At that time they also decided to contest seats on Portishead’s unitary authority of North Somerset (pop. 215,000). They did this because of the issue of so-called ‘twin-hatters’: district (or unitary) authority councillors who were also town or parish councillors.
One of their objectives was to remove councillors who were. The problem with party-aligned ‘twin hatters’ is that they often see the town council as a source of trouble for the district council, and therefore were mainly interested in keeping it as dormant and quiet as possible.
When they stood for the Town Council, the Portishead Independents decided therefore to go for an ‘annihilation tactic’ on the twin hatters, in order not to leave in place those district councillors who they felt were proving destructive for their town. So they put up candidates for the North Somerset council elections, and were successful. Unexpectedly, independents across the rest of North Somerset were successful as well, and they ended up making up the largest group on North Somerset Council. The various independents now lead a ‘rainbow coalition’ with the Lib Dems, Greens and Labour councillors that controls the whole council – a much bigger undertaking than the small Town Council.
Caritas’s advice to Flatpacker groups based on his own personal experience is, that if you are to run at upper tier level, try not to ‘twin hat’. Run a slate of sympathetic different candidates, because there will be conflicts of interest, and it will be hard. He had twin hatted for a time, and it was a mistake.
It was certainly true that it is easier to carry through the Flatpack approach at the town level. At the unitary level it was necessary to find a working coalition between people who believe in non-party political, participative democracy and people who believe in the system as it is, and want to keep it. Caritas himself had had to make compromises, and for some of his town council colleagues, that didn’t go down well.
The lesson people should learn from his experience was that, if you are standing for a higher tier council as a group of independent Flatpackers espousing the participative democracy approach, you have to make clear at the outset to your supporters that (unless you win a majority of seats, in which case, good luck to you) you will have to make compromises with other party-political councillors also successful in the election.
Nevertheless, his message was, it is worth running for the higher level authority. He had succeeded in making changes in line with the participative democracy approach, such as instituting citizens forum and panels, and devolving powers down the parishes and towns, that had made the whole experience worth the effort.
Farnham: avoiding tears by getting the tiers right
Peter Macfadyen then asked David Beaman about his experiences in Farnham, Surrey. David said that the set up in Surrey was a three-tier system: Farnham (population 40,000) had a town council, and was part of a district council (Waverley, population 118,000), and part of a county council (Surrey, pop. 1.2 million).
David himself is twin hatter: a town councillor on Farnham Town Council and a district councillor on Waverley Borough Council, representing the same ward. The Farnham Residents independents control the town council and form part of an ‘unwritten alliance’ with Lib Dems, Greens, Labour and other independents running Waverley Borough Council. One Farnham Resident councillor colleague of his was even triple hatted, which is ‘quite a strain’. He agreed with Caritas that compromise between independents and party-aligned councillors is a necessity at the higher levels, with a lot riding on personal chemistry.
Peter asked David whether Farnham Residents adopted the Flatpack approach. David said that, by dint of having control of the borough council, they had been able to transfer some land assets and powers to town and parish councils (if those councils wanted it), and to adopt participative consultative practices for difficult issues such as a fracking proposal. But overall they had perhaps been more conventional because of the need for compromise.

····················

Task instructions:
Please carry on the account of independent councillors in Portishead and Farnham from the point where it stops.

Data supplied:
····················

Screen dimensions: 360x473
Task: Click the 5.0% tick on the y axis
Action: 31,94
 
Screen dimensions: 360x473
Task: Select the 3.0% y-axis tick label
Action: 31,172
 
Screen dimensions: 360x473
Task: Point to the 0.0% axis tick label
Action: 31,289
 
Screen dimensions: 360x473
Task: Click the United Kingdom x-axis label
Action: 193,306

····················

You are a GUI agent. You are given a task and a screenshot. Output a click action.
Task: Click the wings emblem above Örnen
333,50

····················

Answer area:
A hot current topic in Surrey is the question of whether to move a unitary council system. David asked Peter about Somerset, which is also currently considering getting rid of its district level councils, and moving to unitary model. The county council wants to become the unitary authority, whereas the existing district councils are supporting moving to two unitary councils, Western and Eastern Somerset. Either option would result in elections for a completely new set of councillors.
This was precisely the situation taking place in Northamptonshire in May 2021, where the county council and seven district councils are being abolished, to be replaced by two new unitary authorities, and a host of newly more important town and parish councils. This scenario creates an opportunity for the Flatpackers, because so many seats are up for grabs, the main political parties will be stretched to find enough candidates. Northamptonshire is a special opportunity for the Flatpack approach to attempt to sweep the board.
Kirklees: the push for better participation
Andy Mycock then provided a report on Kirklees Democracy Commission, an ongoing exercise in Kirklees Metropolitan Borough in West Yorkshire (pop. 425,000) which has been running since 2017. Andy is a political scientist at Huddersfield University and Kirklees Council had asked him to act as the independent chair of its Democracy Commission, which was comprised of Kirklees councillors of all parties.
Andy said that the Commission was prompted by citizen dissatisfaction with the way things were done in Kirklees, and set out to look at reimagining the role of the councillor, and the way local citizens could participate with local democracy more widely, outwith the council and its processes. In retrospect, the Commission would have benefitted from more citizens’ voice at the start of the journey on what its aims and objectives were, and might perhaps have used the citizens’ assembly method of making its inquiries.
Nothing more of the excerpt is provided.